Beebe spokesman Matt DeCample said he believed lawmakers were backtracking from the agreement to hold off on the project money in case of an economic downturn. DeCample said the governor believed it was risky to tap into the other funds.

"He'll sign it, but he won't like it," DeCample said.

The lottery scholarship legislation that advanced in the Senate is identical to a bill endorsed Monday by the House Rules Committee. The measure backed by the Senate State Agencies and Governmental Affairs Committee now heads to the 35-member Senate for a vote.

The legislation would fund scholarships for more than 20,000 incoming freshmen, current college students and nontraditional students. Arkansas began selling lottery tickets in late September, and is expected to raise $112 million for the scholarships in its first year.

To receive scholarships, students must complete the state's Smart Core curriculum and either obtain a 2.5 grade-point average or score a 19 on the ACT. Arkansas will begin awarding the scholarships this fall if the legislation is signed into law.

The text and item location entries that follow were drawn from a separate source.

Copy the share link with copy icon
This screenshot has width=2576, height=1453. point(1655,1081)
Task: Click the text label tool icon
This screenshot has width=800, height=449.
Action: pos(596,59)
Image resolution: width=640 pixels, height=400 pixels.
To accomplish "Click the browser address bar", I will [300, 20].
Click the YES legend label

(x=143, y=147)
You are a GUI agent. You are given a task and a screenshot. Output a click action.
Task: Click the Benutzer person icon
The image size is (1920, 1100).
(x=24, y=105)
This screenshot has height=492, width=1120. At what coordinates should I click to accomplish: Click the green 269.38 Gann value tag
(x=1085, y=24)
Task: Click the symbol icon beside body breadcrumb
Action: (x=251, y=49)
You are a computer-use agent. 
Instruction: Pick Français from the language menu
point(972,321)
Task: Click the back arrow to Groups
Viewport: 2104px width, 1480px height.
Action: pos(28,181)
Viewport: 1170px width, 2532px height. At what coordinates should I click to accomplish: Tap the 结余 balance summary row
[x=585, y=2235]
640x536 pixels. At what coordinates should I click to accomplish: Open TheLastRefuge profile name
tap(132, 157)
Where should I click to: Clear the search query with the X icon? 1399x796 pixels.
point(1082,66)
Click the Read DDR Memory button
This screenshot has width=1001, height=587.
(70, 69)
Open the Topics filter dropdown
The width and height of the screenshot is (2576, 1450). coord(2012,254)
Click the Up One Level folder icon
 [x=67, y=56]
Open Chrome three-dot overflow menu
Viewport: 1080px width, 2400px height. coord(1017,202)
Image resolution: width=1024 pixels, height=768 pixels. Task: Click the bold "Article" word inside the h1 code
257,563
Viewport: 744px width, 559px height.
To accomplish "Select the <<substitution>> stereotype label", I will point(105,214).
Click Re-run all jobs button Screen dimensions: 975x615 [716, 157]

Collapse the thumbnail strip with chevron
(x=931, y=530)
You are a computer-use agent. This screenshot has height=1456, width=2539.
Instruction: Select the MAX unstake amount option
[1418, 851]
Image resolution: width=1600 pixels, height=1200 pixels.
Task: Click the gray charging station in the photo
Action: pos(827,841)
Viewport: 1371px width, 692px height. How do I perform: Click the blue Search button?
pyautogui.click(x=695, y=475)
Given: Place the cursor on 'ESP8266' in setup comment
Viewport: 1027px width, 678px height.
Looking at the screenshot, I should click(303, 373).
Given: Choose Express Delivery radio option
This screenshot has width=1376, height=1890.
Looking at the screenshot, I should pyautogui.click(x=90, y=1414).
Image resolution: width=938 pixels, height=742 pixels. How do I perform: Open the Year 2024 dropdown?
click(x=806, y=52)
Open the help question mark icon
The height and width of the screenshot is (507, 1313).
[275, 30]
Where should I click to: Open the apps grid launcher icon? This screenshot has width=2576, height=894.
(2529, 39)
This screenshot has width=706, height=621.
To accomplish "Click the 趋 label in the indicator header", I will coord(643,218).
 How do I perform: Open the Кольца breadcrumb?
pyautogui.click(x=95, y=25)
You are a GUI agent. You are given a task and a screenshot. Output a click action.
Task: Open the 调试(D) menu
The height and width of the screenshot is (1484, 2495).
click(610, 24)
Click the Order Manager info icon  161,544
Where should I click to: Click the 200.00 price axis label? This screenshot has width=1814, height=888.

Sen. Kim Hendren of Gravette was the only lawmaker on the panel to vote against the legislation. Hendren had proposed that the lottery fund $4,000 scholarships for four-year schools and $2,000 for two-year schools, but his proposal did not get enough support for a vote.

Hendren, a Republican, said he was worried that lawmakers were promising too much with the scholarship amounts.

The Joint Budget Committee on Tuesday also recommended passage of Lt. Gov. Bill Halter's budget. The panel's personnel subcommittee rejected a proposal to cut Halter's budget from $366,695 a year to $129,580. The move would have laid off three of Halter's four full-time staffers.